> [What to produce] Copy out the lines of the items below without any changes, beginning at the line that contains "The height and width of the screenshot is (1080, 1920)." and stopping after the line that contains "pyautogui.click(x=600, y=620)".

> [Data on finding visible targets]
--------

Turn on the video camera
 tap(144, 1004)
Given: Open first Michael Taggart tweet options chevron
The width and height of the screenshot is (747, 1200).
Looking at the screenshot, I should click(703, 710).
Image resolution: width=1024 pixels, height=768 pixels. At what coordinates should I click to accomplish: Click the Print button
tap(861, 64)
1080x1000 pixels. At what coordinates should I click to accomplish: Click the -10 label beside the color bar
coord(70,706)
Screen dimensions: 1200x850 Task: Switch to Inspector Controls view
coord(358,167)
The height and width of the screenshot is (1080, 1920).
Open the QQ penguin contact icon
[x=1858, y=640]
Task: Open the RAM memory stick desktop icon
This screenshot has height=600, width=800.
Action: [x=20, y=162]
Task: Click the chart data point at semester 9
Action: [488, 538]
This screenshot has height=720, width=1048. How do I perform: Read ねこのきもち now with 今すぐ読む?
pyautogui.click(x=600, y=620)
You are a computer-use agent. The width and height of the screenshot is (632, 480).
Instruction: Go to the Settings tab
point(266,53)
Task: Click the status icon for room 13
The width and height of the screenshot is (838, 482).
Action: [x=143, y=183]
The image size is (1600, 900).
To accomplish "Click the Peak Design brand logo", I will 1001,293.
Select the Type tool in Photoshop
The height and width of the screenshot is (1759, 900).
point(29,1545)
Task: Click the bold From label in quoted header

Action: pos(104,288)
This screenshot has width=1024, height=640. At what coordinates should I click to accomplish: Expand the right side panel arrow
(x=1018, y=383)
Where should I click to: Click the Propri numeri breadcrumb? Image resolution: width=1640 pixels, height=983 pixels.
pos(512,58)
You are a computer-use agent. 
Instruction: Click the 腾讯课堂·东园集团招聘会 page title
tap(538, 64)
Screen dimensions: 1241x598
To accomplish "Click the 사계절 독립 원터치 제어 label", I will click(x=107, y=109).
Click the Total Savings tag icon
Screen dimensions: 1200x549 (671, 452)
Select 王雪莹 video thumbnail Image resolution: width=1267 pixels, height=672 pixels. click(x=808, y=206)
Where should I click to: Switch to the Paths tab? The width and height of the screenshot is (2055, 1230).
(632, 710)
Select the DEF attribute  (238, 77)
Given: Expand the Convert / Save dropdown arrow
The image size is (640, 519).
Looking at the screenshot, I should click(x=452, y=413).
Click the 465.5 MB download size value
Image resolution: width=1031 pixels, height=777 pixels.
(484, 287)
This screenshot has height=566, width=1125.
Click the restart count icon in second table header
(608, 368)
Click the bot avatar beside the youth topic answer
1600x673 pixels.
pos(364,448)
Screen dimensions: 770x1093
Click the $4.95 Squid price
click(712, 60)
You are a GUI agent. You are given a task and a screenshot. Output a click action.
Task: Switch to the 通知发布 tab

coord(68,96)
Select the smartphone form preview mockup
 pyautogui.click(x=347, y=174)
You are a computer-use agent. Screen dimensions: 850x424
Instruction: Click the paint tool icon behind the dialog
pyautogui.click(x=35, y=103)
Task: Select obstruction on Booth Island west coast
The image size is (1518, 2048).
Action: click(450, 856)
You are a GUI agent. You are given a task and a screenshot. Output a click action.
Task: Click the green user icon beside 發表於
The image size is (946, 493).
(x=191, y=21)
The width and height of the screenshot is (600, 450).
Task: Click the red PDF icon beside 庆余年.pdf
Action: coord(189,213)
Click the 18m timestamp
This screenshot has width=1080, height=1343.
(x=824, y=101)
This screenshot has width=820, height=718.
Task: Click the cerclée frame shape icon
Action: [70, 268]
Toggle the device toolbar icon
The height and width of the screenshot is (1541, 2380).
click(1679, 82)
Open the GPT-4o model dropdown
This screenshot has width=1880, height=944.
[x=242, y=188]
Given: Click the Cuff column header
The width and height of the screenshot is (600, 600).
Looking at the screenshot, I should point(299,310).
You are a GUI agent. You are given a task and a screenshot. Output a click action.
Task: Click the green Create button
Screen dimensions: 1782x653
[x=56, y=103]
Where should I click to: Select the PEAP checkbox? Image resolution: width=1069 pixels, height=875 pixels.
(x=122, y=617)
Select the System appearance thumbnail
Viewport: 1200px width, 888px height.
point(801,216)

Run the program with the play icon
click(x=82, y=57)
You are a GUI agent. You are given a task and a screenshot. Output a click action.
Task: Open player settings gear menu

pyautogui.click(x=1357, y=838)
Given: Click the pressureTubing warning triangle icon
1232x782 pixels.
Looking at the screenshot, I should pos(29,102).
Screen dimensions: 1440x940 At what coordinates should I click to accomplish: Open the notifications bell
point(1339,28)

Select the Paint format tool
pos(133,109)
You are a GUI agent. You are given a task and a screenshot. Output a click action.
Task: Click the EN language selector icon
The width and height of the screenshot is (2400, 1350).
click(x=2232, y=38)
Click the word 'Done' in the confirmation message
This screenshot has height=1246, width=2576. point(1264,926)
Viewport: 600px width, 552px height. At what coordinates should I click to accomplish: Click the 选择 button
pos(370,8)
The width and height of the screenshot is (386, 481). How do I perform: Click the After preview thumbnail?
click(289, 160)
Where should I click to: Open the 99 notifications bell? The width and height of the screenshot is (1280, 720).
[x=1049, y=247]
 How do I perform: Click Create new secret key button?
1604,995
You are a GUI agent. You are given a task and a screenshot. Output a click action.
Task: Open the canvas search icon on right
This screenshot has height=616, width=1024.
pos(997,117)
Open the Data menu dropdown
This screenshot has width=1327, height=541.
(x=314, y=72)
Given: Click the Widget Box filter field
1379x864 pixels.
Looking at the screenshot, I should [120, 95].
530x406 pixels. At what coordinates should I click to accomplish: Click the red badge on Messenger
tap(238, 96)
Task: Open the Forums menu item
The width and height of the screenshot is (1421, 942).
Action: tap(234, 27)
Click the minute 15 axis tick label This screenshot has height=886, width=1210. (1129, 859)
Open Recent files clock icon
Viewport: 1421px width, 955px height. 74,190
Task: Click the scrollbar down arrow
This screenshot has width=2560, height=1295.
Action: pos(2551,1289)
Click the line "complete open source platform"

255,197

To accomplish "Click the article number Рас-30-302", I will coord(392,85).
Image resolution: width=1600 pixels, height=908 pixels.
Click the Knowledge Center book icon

--------

> [Correct answer]
The height and width of the screenshot is (1080, 1920).
Open the QQ penguin contact icon
[x=1858, y=640]
Task: Open the RAM memory stick desktop icon
This screenshot has height=600, width=800.
Action: [x=20, y=162]
Task: Click the chart data point at semester 9
Action: [488, 538]
This screenshot has height=720, width=1048. How do I perform: Read ねこのきもち now with 今すぐ読む?
pyautogui.click(x=600, y=620)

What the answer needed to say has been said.